Start of Block

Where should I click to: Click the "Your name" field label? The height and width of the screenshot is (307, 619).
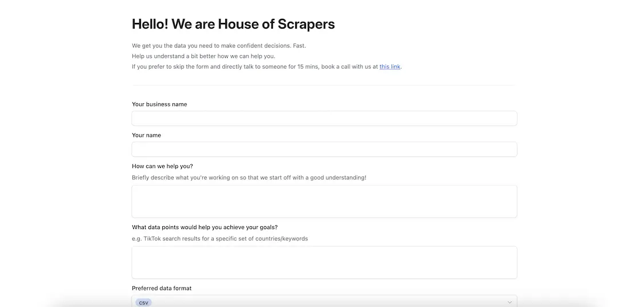tap(147, 135)
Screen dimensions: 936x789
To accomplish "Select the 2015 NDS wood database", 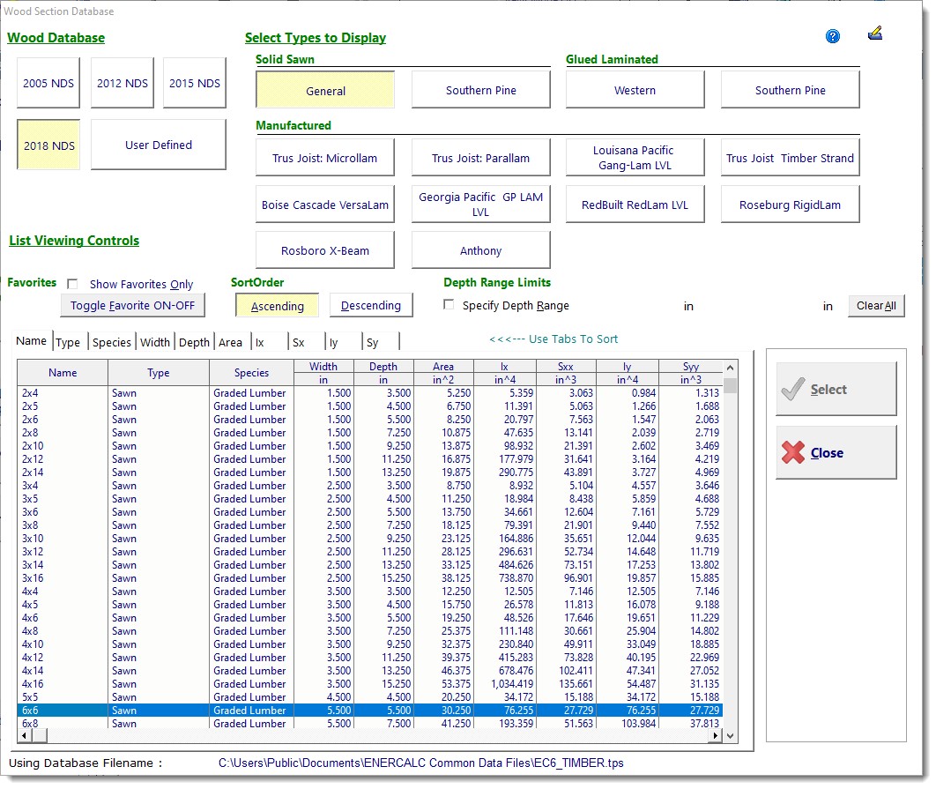I will click(x=194, y=81).
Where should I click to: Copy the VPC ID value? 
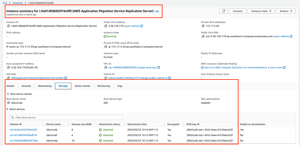point(105,68)
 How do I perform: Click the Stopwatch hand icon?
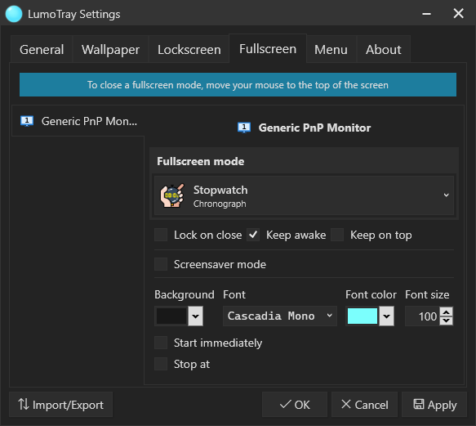[172, 195]
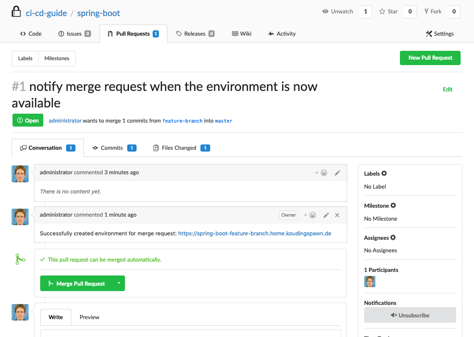Expand the Merge Pull Request dropdown arrow

[x=119, y=284]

End of Block

- _Exercise goal_
The required answer is an exact copy of the lines from the one containing "Where should I click to: Copy" through the last line of the material, with the pictures removed.

- _Response box_
Where should I click to: Copy the VPC ID value? 
point(105,68)
 How do I perform: Click the Stopwatch hand icon?
[172, 195]
Expand the Merge Pull Request dropdown arrow

[x=119, y=284]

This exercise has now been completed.